Pourquoi avoir fait revenir Papis Konaté ?
Il y a les fans de la Génération consciente qui réclamaient son retour. Il voulait qu’ils reviennent parce qu’il leur manquait. Il y a de hautes autorités, des personnalités qui sont nos amis qui ont tout fait pour qu’on se retrouve. Ils ont tout fait pour le faire revenir. Il est avec nous depuis très longtemps, disons depuis trois ans. On a tardé à en parler parce que j’étais dans un projet international ces trois dernières années. On a déjà bouclé la production de cet album. Donc, j’ai du temps pour me consacrer un tant soit peu à autre chose. Aujourd’hui, il m’accompagne dans cette aventure, Pape Diouf Groupe.
Vous accueillez de nouveau Papis Konaté au moment où Amath Samb vous quitte. Qu’est-ce que cela vous fait ?
Absolument rien ! Quand il a décidé de partir, on a discuté comme je l’ai fait avec Prince Arts, quand j’ai décidé de me mettre à mon propre compte. Il est libre de le faire. Je ne saurais le retenir éternellement. Amath est et restera mon maître. Il a des choses à montrer. Il a un public qui l’aime et le suit. Les Saloum-Saloum l’adulent. Il est arrivé à un niveau qui ne lui permet plus de rester dans ce groupe. Il a raison de vouloir s’établir à son propre compte et réaliser des choses. Il avait rejoint mon orchestre pour m’aider, m’accompagner. Il se dit aujourd’hui que moi qui suis son poulain, je suis assez mature. Il se dit que je suis arrivé à un niveau où il peut me laisser cheminer seul. En quittant l’orchestre, il a beaucoup prié pour moi et j’en ai fait autant à son égard. On est en contact et en bons termes. On n’a aucun problème, honnêtement.

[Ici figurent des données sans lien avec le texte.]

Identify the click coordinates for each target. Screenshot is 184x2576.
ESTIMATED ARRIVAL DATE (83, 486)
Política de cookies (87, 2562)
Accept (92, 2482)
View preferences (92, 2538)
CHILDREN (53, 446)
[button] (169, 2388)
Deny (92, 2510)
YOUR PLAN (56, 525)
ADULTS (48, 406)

Généralement, les artistes sénégalais sortent deux albums. Un pour le public à l’international et un autre avec souvent des musiques plus rythmées pour le public d’ici. Comptez-vous procéder, vous également, ainsi ?

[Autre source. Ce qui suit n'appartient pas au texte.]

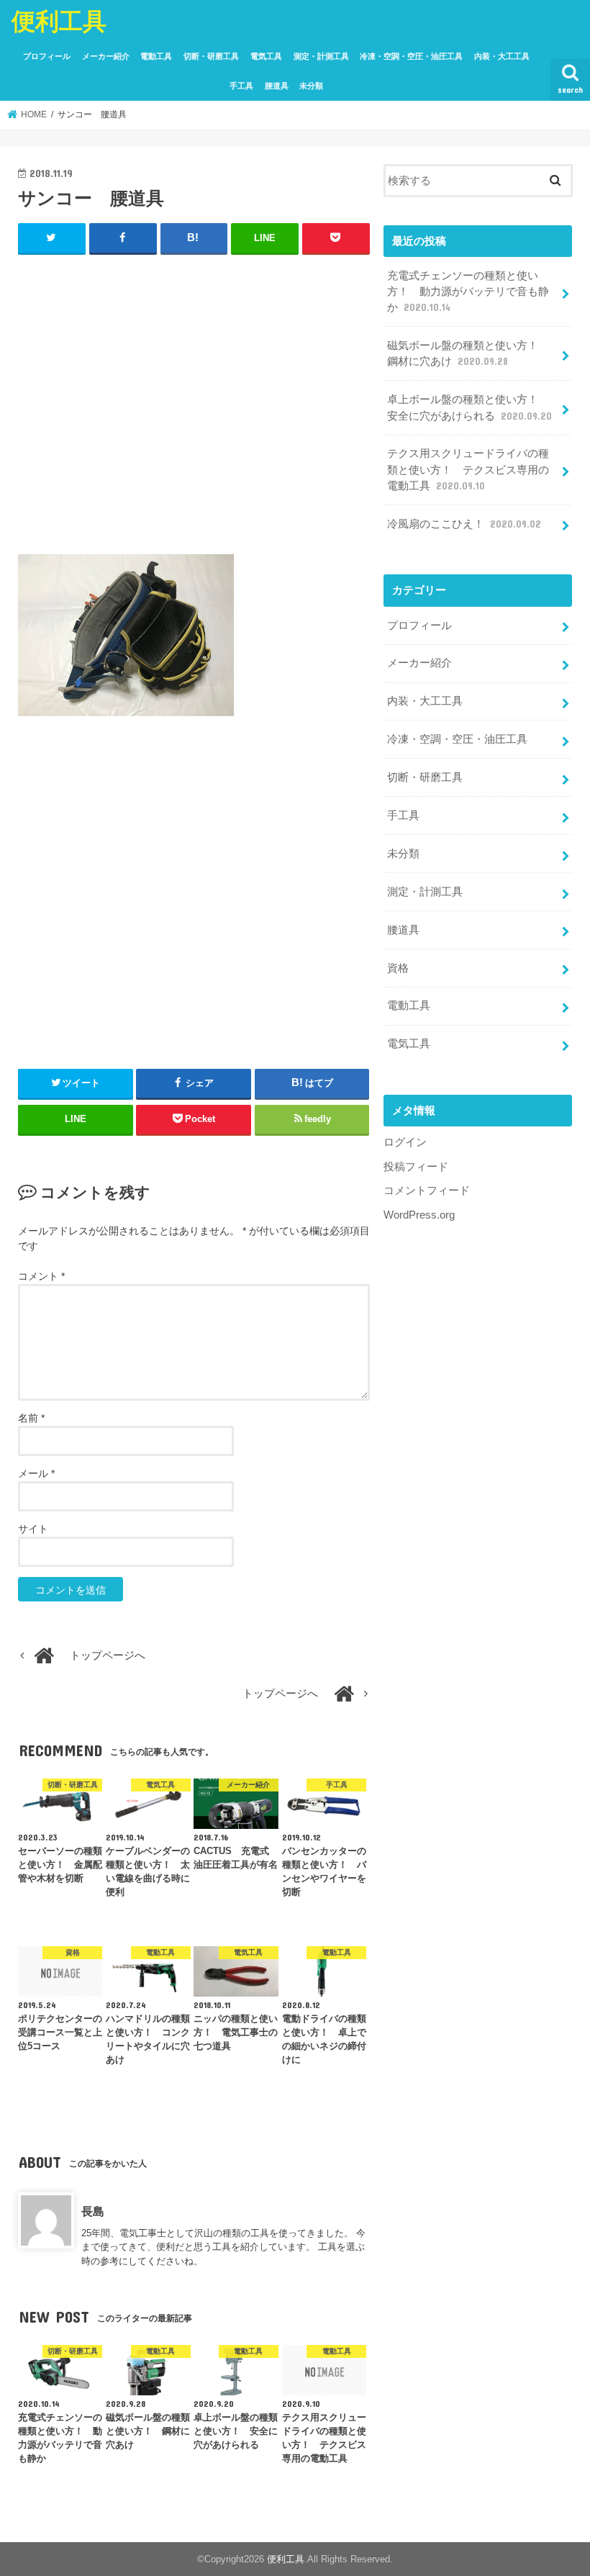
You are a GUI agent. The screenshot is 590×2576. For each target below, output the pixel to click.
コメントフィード (427, 1190)
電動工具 (156, 56)
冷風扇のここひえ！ (464, 524)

Il est bien, des fois, de changer et de tester autre chose. Après la sortie du single, les premiers feed back sont positifs. Les gens sont contents. Certains m’ont félicité pour le choix des beats. Ils m’ont avoué qu’ils avaient envie d’entendre autre chose que du mbalax. Il faut reconnaître qu’on leur en a un peu trop donné quand même. Moi, même dans des interviews, on me demandait souvent quand est-ce que je proposerais autre chose que du mbalax. J’ai fait un travail que je propose aujourd’hui aux Sénégalais. Je leur laisse le soin de le découvrir et de le consommer. Malgré cela, ce que vous dites aussi est vrai. Nous en avons d’ailleurs conscience. C’est pourquoi nous comptons offrir aux Sénégalais, en décembre prochain, un album au niveau national. Ce sera très rythmé.